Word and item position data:

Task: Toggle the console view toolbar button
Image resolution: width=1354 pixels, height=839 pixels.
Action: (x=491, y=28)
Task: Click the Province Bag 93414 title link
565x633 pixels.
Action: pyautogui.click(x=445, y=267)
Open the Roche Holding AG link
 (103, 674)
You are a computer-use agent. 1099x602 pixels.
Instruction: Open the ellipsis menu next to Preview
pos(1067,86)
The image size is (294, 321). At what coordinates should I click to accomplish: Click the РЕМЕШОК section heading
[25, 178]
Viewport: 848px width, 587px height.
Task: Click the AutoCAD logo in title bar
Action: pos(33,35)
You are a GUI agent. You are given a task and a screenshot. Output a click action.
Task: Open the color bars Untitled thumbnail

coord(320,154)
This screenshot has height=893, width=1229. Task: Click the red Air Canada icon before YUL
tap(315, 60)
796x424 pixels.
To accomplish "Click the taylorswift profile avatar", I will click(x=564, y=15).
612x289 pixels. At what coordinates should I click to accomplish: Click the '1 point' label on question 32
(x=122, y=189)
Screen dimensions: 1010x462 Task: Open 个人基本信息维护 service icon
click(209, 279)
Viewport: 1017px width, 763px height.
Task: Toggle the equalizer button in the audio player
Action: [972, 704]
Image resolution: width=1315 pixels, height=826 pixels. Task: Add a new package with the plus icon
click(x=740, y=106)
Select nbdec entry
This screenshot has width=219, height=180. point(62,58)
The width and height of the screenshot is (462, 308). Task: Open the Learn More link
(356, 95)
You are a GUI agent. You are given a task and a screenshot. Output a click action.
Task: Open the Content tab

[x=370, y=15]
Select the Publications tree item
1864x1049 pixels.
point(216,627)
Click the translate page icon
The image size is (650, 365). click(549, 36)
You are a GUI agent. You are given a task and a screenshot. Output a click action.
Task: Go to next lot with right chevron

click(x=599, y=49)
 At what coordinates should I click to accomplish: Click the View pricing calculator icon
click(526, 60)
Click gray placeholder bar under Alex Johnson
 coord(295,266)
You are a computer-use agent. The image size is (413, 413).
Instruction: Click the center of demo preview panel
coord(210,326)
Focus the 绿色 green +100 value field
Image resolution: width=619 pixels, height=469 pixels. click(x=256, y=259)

What is needed: Arrange every line of the data above as a Markdown table with a "Row" column for the line number and a "Line" column for the line itself. Skip blank lines.

Result of this task:
| Row | Line |
|---|---|
| 1 | Task: Toggle the console view toolbar button |
| 2 | Image resolution: width=1354 pixels, height=839 pixels. |
| 3 | Action: (x=491, y=28) |
| 4 | Task: Click the Province Bag 93414 title link |
| 5 | 565x633 pixels. |
| 6 | Action: pyautogui.click(x=445, y=267) |
| 7 | Open the Roche Holding AG link |
| 8 |  (103, 674) |
| 9 | You are a computer-use agent. 1099x602 pixels. |
| 10 | Instruction: Open the ellipsis menu next to Preview |
| 11 | pos(1067,86) |
| 12 | The image size is (294, 321). At what coordinates should I click to accomplish: Click the РЕМЕШОК section heading |
| 13 | [25, 178] |
| 14 | Viewport: 848px width, 587px height. |
| 15 | Task: Click the AutoCAD logo in title bar |
| 16 | Action: pos(33,35) |
| 17 | You are a GUI agent. You are given a task and a screenshot. Output a click action. |
| 18 | Task: Open the color bars Untitled thumbnail |
| 19 | coord(320,154) |
| 20 | This screenshot has height=893, width=1229. Task: Click the red Air Canada icon before YUL |
| 21 | tap(315, 60) |
| 22 | 796x424 pixels. |
| 23 | To accomplish "Click the taylorswift profile avatar", I will click(x=564, y=15). |
| 24 | 612x289 pixels. At what coordinates should I click to accomplish: Click the '1 point' label on question 32 |
| 25 | (x=122, y=189) |
| 26 | Screen dimensions: 1010x462 Task: Open 个人基本信息维护 service icon |
| 27 | click(209, 279) |
| 28 | Viewport: 1017px width, 763px height. |
| 29 | Task: Toggle the equalizer button in the audio player |
| 30 | Action: [972, 704] |
| 31 | Image resolution: width=1315 pixels, height=826 pixels. Task: Add a new package with the plus icon |
| 32 | click(x=740, y=106) |
| 33 | Select nbdec entry |
| 34 | This screenshot has width=219, height=180. point(62,58) |
| 35 | The width and height of the screenshot is (462, 308). Task: Open the Learn More link |
| 36 | (356, 95) |
| 37 | You are a GUI agent. You are given a task and a screenshot. Output a click action. |
| 38 | Task: Open the Content tab |
| 39 | [x=370, y=15] |
| 40 | Select the Publications tree item |
| 41 | 1864x1049 pixels. |
| 42 | point(216,627) |
| 43 | Click the translate page icon |
| 44 | The image size is (650, 365). click(549, 36) |
| 45 | You are a GUI agent. You are given a task and a screenshot. Output a click action. |
| 46 | Task: Go to next lot with right chevron |
| 47 | click(x=599, y=49) |
| 48 |  At what coordinates should I click to accomplish: Click the View pricing calculator icon |
| 49 | click(526, 60) |
| 50 | Click gray placeholder bar under Alex Johnson |
| 51 |  coord(295,266) |
| 52 | You are a computer-use agent. The image size is (413, 413). |
| 53 | Instruction: Click the center of demo preview panel |
| 54 | coord(210,326) |
| 55 | Focus the 绿色 green +100 value field |
| 56 | Image resolution: width=619 pixels, height=469 pixels. click(x=256, y=259) |